LOS ANGELES – This is a story of two stars with two completely different causes. Joy Villa is a singer, who held a blue lives matter prayer circle at the hospital Thursday, where one of the Sherriff deputies shot on Saturday is still recovering.
“Blue lives matter. Black lives matter. White lives matter. All lives matter,” said Villa.
“That’s not something racist to say. That’s unification.”
Kendrick Sampson is star actor who is a part of the Black Lives Matter movement. He was a part of the weekly protest outside of the district attorney’s office. They want to defund the police and use those resources in other ways.
“Away from those symptoms which terrorize and abuse our communities and put them into systems that care for our communities in the way that it should,” Sampson said.
He and his group feel the current form of policing in America comes from oppression and its history of slavery. It’s why he wants to see a complete change of law enforcement as we know it.
“There’s never been a point in history where the Black community, the indigenous communities, brown folks say like ‘Ooh, I’m glad police are here,'” Sampson explained.

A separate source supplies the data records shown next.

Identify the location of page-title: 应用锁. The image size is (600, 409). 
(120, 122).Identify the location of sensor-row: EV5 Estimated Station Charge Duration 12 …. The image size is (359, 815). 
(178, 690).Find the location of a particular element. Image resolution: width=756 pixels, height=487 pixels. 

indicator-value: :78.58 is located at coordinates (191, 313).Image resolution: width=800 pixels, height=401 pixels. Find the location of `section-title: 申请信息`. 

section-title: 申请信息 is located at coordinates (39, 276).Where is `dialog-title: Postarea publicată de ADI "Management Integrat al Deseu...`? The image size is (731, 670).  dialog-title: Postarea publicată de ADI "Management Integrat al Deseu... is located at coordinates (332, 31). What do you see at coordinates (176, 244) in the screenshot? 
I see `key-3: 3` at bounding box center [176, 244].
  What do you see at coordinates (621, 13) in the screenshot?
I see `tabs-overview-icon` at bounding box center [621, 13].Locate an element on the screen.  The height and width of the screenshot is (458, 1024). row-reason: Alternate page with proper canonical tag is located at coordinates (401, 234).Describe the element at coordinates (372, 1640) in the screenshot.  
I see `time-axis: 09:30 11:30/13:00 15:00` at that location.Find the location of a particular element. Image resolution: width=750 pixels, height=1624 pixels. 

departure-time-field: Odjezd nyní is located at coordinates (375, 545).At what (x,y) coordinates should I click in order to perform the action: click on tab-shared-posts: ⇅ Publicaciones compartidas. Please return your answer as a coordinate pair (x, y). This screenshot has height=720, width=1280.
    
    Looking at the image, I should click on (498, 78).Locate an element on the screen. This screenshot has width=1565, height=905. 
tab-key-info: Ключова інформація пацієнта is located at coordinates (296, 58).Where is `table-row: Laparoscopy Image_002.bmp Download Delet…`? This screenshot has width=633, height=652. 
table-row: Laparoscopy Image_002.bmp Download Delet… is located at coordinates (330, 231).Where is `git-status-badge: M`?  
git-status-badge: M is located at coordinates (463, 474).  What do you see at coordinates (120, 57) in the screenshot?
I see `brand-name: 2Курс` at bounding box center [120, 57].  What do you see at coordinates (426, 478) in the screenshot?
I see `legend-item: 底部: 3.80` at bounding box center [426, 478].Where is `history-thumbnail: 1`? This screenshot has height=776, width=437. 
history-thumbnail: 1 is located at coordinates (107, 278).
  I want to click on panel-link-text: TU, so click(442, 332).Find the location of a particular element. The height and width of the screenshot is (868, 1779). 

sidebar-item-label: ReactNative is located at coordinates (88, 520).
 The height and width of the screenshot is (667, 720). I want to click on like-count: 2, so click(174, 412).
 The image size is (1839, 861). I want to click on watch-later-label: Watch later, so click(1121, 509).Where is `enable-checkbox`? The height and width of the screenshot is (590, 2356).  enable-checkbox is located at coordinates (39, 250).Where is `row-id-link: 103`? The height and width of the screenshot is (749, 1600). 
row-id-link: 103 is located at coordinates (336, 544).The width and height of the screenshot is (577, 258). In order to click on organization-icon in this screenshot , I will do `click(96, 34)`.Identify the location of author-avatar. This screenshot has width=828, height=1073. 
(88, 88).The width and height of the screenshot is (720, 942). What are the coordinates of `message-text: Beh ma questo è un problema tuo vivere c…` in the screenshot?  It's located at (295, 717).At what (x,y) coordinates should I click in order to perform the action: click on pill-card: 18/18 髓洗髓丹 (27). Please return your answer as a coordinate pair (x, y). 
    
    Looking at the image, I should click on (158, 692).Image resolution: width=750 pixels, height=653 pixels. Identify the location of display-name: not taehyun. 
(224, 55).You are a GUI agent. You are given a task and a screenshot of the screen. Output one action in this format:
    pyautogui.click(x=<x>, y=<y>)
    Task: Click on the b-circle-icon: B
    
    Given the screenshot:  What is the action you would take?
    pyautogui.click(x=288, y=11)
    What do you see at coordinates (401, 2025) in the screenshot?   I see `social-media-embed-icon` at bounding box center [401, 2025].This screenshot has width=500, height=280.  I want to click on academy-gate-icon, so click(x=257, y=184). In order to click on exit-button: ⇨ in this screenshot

Villa and the folks at the prayer circle don’t share those sentiments. She calls herself an "Afro-Latina patriot" and says policing can’t be inherently racist because of the number of Black people who are on the force.
“Is that because they want to chase runaway slaves, of course not. It’s because they believe in keeping our communities safe,” said Villa.
“And when a person calls 911, the 911 operator doesn’t say, 'Are you Black? Are you white? Are you Latina?' They say, 'What is your emergency?'”
Villa admits there are bad cops, but believe law enforcement is vital for community safety.
“And it’s not gonna get better if we let Black Lives Matter cause dissention and chaos and say let’s just defund the police officers,” she said.
“We’re already in a chaotic world. This country was founded on violence, chaos, genocide, and slavery and has continued to operate that way for the most vulnerable communities,” Sampson retorted.
The blue live matter supporters say their message is about peace.
But Sampson doesn’t see it that way.
“Blue lives matter was a response to Black Lives Matter. That makes it inherently anti-black,” he said.
“We can’t make Black power take over because then it becomes Black supremacy,” said Villa.
They have two distinct voices, living in one world. But there’s zero agreement.